As she moved through transition, she started jobs, like bagging in a

grocery store, with enthusiasm. She liked learning how to pack by

watching the store's videos. But over time it became very isolating and

boring. Almost no one talked to her and like others I'd observed, her

work performance went down and down. A succession of other very low

level jobs played out similarly. She didn't react well to the demanding

management style, but needed a mentor who wanted her succeed, not just

have someone doing the job.

I know one woman with DS whose father had seen that she learned

secretarial skills and who got her a job in an office and her own

apartment when she left school. She could do the job very well, but she

was socially isolated.
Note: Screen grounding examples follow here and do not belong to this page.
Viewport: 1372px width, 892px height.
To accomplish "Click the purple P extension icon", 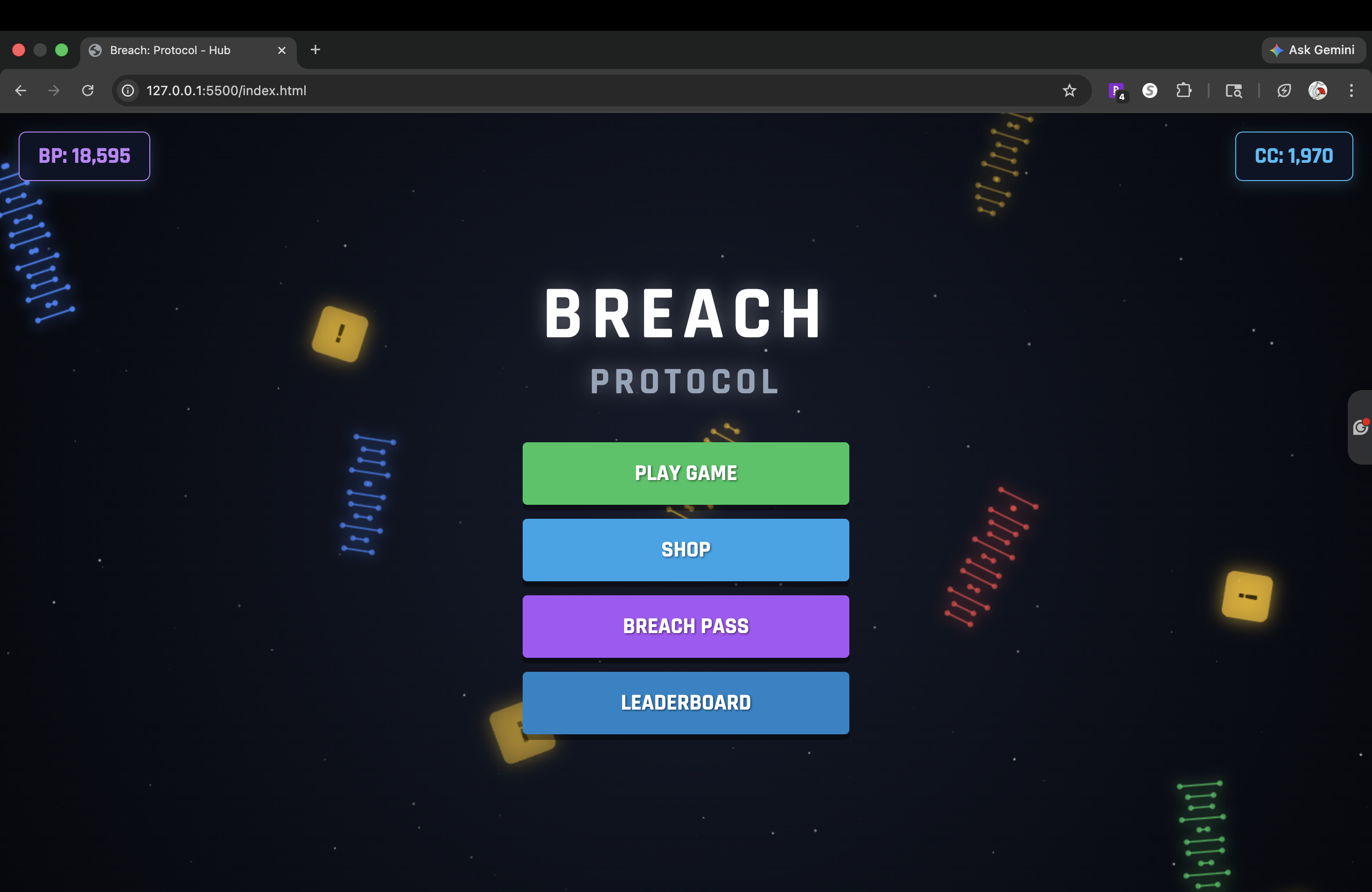I will point(1116,91).
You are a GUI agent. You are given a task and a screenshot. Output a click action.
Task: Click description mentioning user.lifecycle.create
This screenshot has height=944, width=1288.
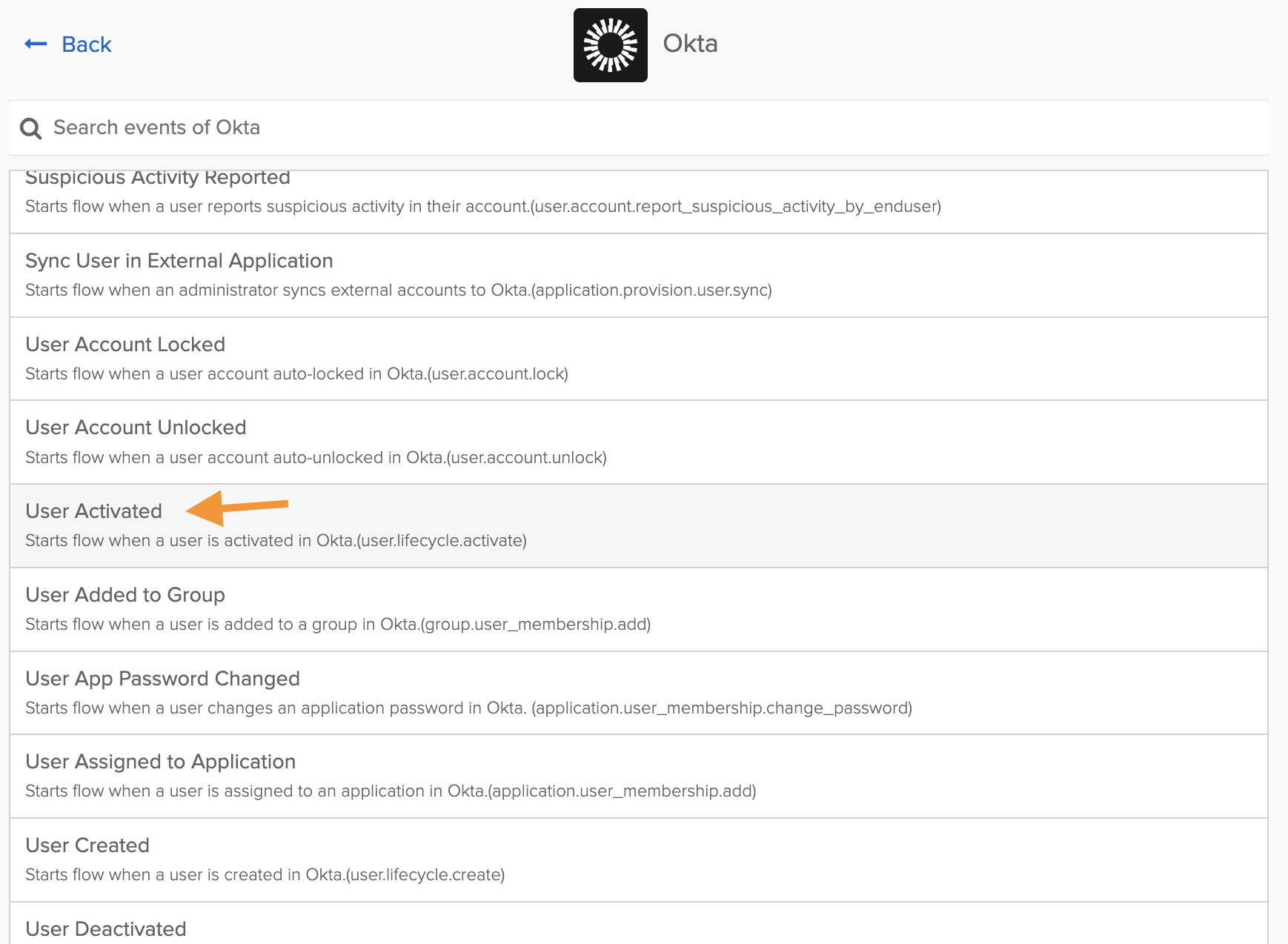click(265, 875)
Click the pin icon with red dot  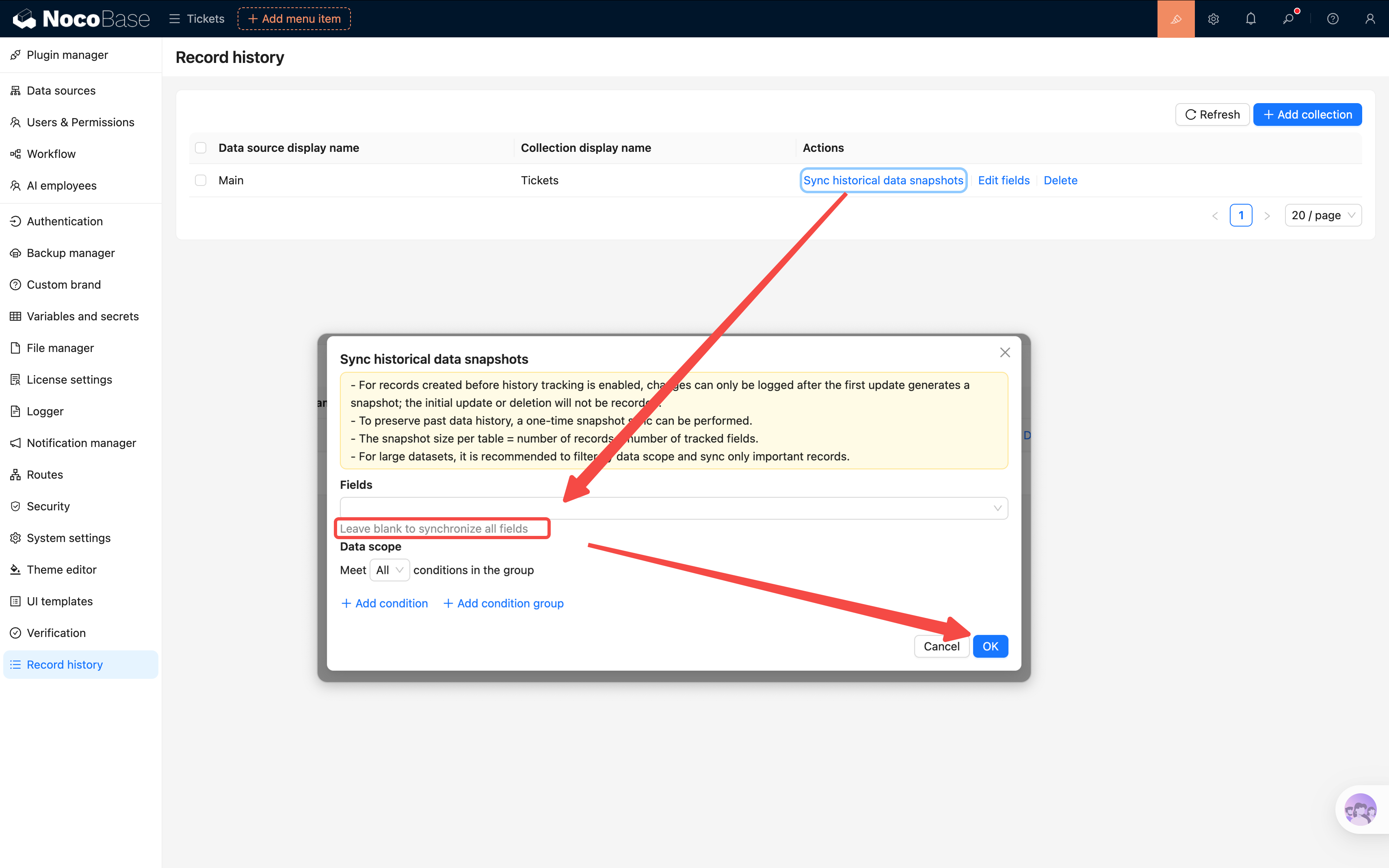(1289, 19)
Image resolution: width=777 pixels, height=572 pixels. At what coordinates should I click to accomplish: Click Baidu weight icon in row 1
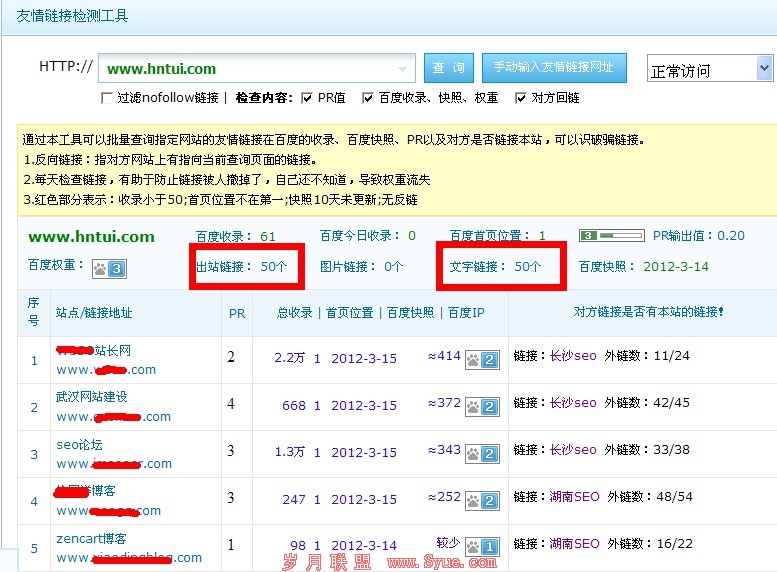482,358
The young women around her were having dates,

getting married, holding baby showers, which was far from her life. She

finally was " rescued " by a friend who saw the problem and works as a

secretary at the local ARC. There she can use her skills, but she can

also see and socialize with people whose lives are more like hers.

On the other hand, a significant number of adults with down syndrome do

have jobs and do them very, very well. A carpenter who has helped me

with a remodel has a brother who is in his late 50's and has worked for

Home Depot for years. He lives in a group home, but gets himself to his

job and spends much of his earnings on presents for the family. There

are people packing at grocery stores who are happy and proud of their jobs.

Still among my closest friends who have adults with down syndrome, many

are working as volunteers. Jobs there can be more tailored to the

individual and the individual's capabilities and the management can be

closer to mentoring than to having a cold boss. It is possible to be

living on social security and be financially independent without the

complication that comes from figuring out how one's pay-check affects

your social security income and taxes.

There isn't a " one program fits all " unless it is a program tailored to

the individual. When and if the person with down syndrome moves out of

their family home is a consideration. Different families take different

approaches. That is a BIG step and a difficult one. There are programs

such as Chapel Haven and Taft Community College and many others which

may help some, but they aren't generally available.

I am trying to get some " transition housing " set up in California which

will give individuals a chance to have an apartment of their own with

supervision while they learn about living away from home. This would be

a stepping stone to a more permanent placement within a few years. That

permanent placement would really evolve from the experience in the

transition housing.

Housing Choices Coalition (housingchoices.org) is a family initiated

agency now supported by the state. They operate in three counties in

CA, centered in San . They have partnered with developers on low

income housing to get some units set aside for the developmentally

disabled. Jan lives in one of those units. We have an opportunity

coming up that I hope we can capitalize on. There will be ten studios

on a common hall with one-bedroom apartment which might serve either as

common space of living for a live-in-counselor. I need to find the

agency which will provide the training and support for the individuals

making transition from home to on their own. I would hope that we can

get a model which can be replicated elsewhere, but first we have to get

the first one going.

Person Centered Planning is right, but one needs be able to look without

imposing the dreams or parents or what is normal living onto our young

adults whose dreams we don't want to spoil, but who may be reluctant to

express them.

Rick

p.s. Yes, I'm on the board of directors of this little non-profit.

There are more directors than staff.